De 5 para 6 junho ensaio visual «One Last Longing», de Henrique Pavão será apresentado on-line

Cruzamento disciplinar
De 5 para 6 junho ensaio visual «One Last Longing», de Henrique Pavão será apresentado on-line

Henrique Pavão

Sinopse:
Este é um ensaio visual para a revista Wrong Wrong, a convite da Sandra Vieira Jürgens.
Este ensaio é composto por um texto e um teaser de um novo video, desenvolvidos durante o período de quarentena.

━━━━━━━━━━━━━━━━━━━━━━━━━━━━━━

OBJETIVOS ▸
[a] Cite o trecho, começando em "Cruzamento disciplinar" e seguindo até "período de quarentena.".
[b] Segundo o trecho, para qual revista foi feito o ensaio visual?
[c] Prossiga, por favor, com o trecho sobre o ensaio «One Last Longing» a partir do ponto em que ele termina.

BLOCO DE DADOS ▸

━━━━━━━━━━━━━━━━━━━━━━━━━━━━━━

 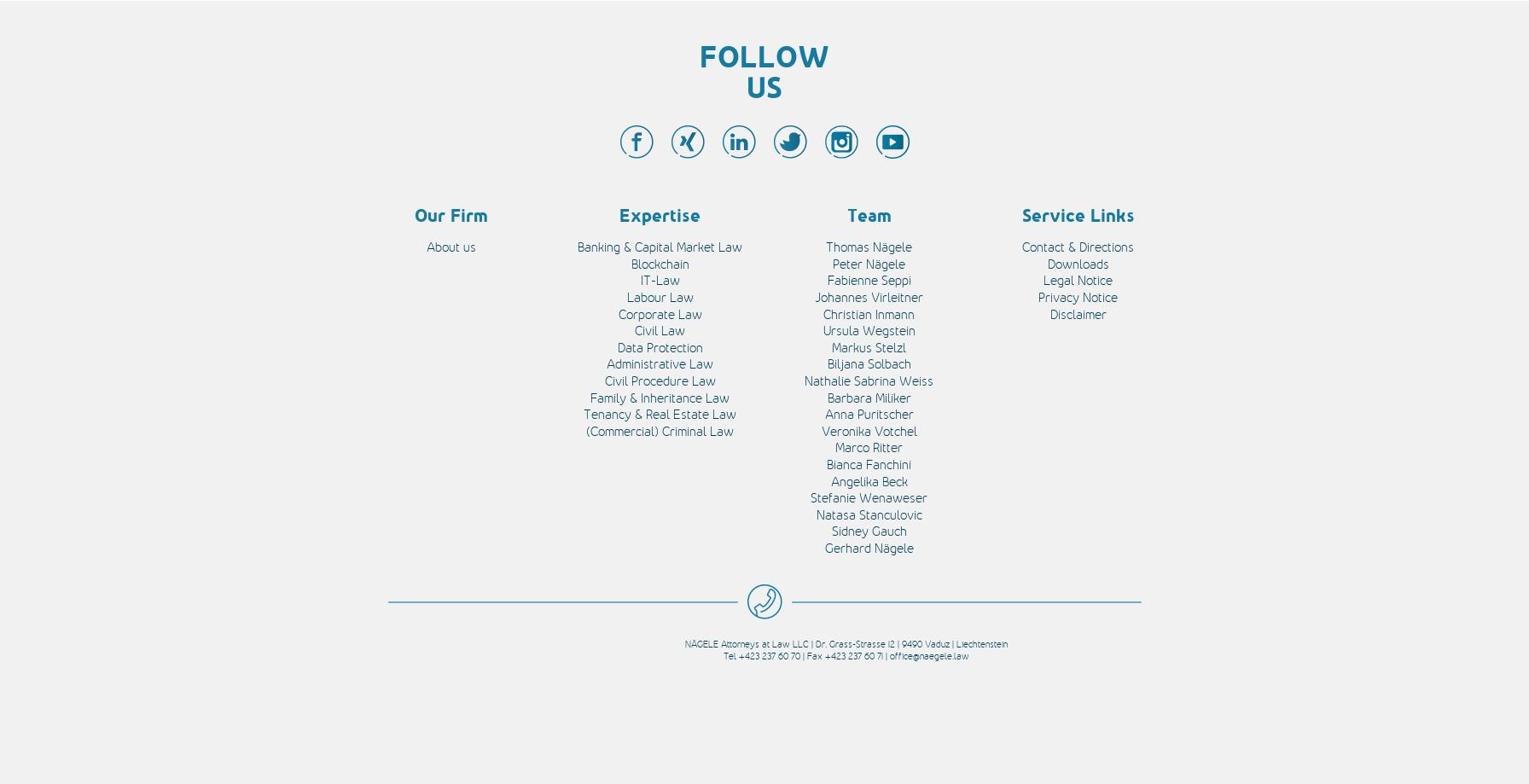 I want to click on 'Fabienne Seppi', so click(x=868, y=279).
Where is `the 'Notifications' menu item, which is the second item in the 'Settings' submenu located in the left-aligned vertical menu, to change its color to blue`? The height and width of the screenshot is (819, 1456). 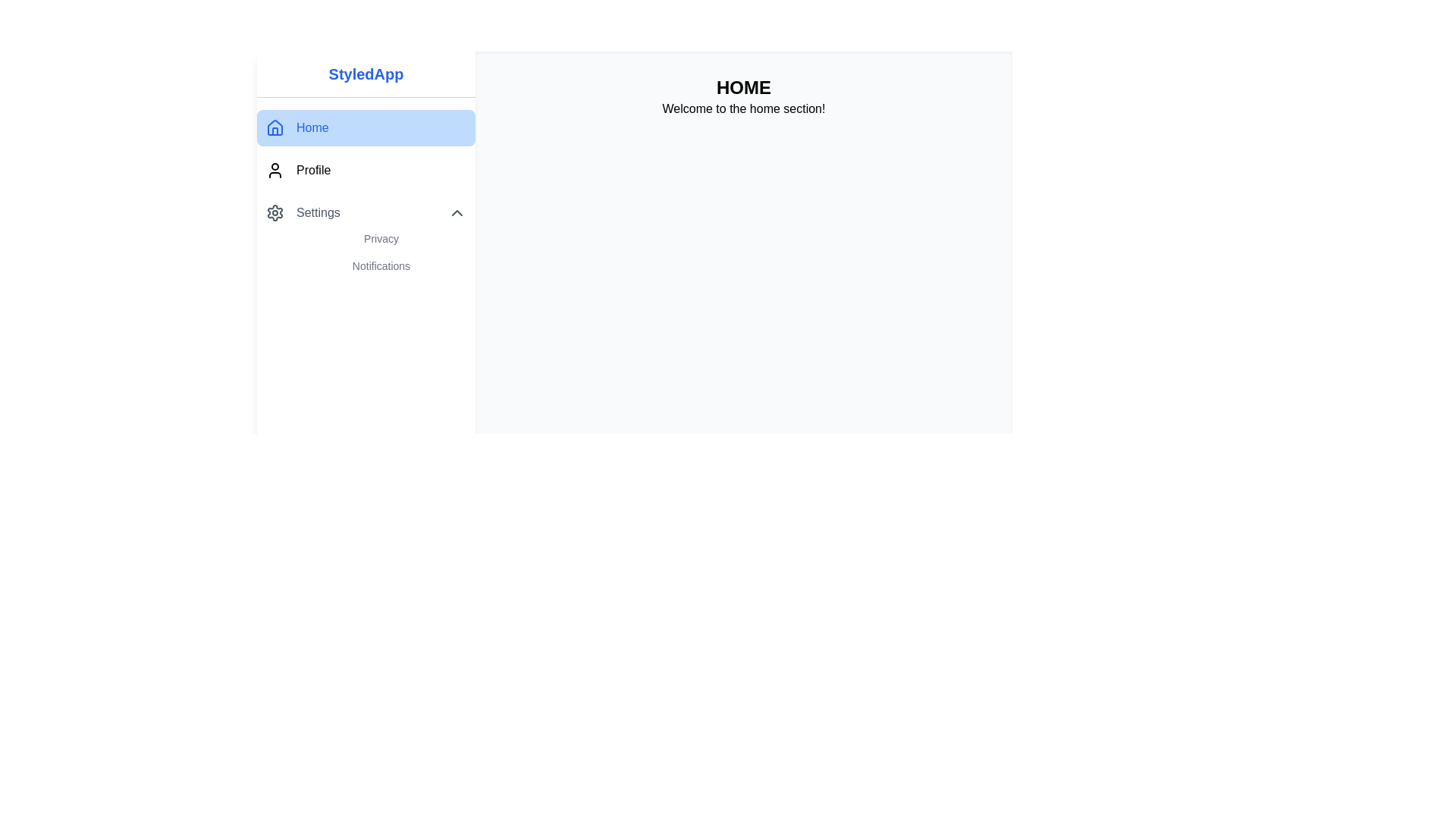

━━━━━━━━━━━━━━━━━━━━━━━━━━━━━━

RESPOSTAS DO EXERCÍCIO ▸
[a]
Cruzamento disciplinar
De 5 para 6 junho ensaio visual «One Last Longing», de Henrique Pavão será apresentado on-line

Henrique Pavão

Sinopse:
Este é um ensaio visual para a revista Wrong Wrong, a convite da Sandra Vieira Jürgens.
Este ensaio é composto por um texto e um teaser de um novo video, desenvolvidos durante o período de quarentena.

[b] Para a revista Wrong Wrong.

[c]
"Deitado no sofá, falo como se ninguém me pudesse ouvir. Pergunto-me porque razão a maioria das minhas referências são masculinas. Talvez seja apenas uma maneira de te substituir; afinal, nunca estiveste completamente lá. Ou estiveste? Talvez. Talvez como Clark Kent, ou algum outro personagem do mesmo tipo, e isso, de certa forma foi suficiente. A tua inacessibilidade fez-me gostar de ti. Sempre achei que uma substituição fictícia seria a única saída. Vomito-te na minha criatividade de várias formas, construindo universos em que podes habitar, mas onde nunca és visto. Persigo os teus passos nas selvas húmidas, em quartos de hotel sombrios e em ruínas antigas. Gosto de ser visto como tu: uma personagem de um filme que quando visto através do ecrã será sempre o meu preferido – o meu «speed-dating hero». Mas quando o filme salta do projector, tudo desaparece. Sou eu outra vez e a minha solidão persiste. Fico sozinho num cinema vazio – onde as bobines são usadas para nos incinerar.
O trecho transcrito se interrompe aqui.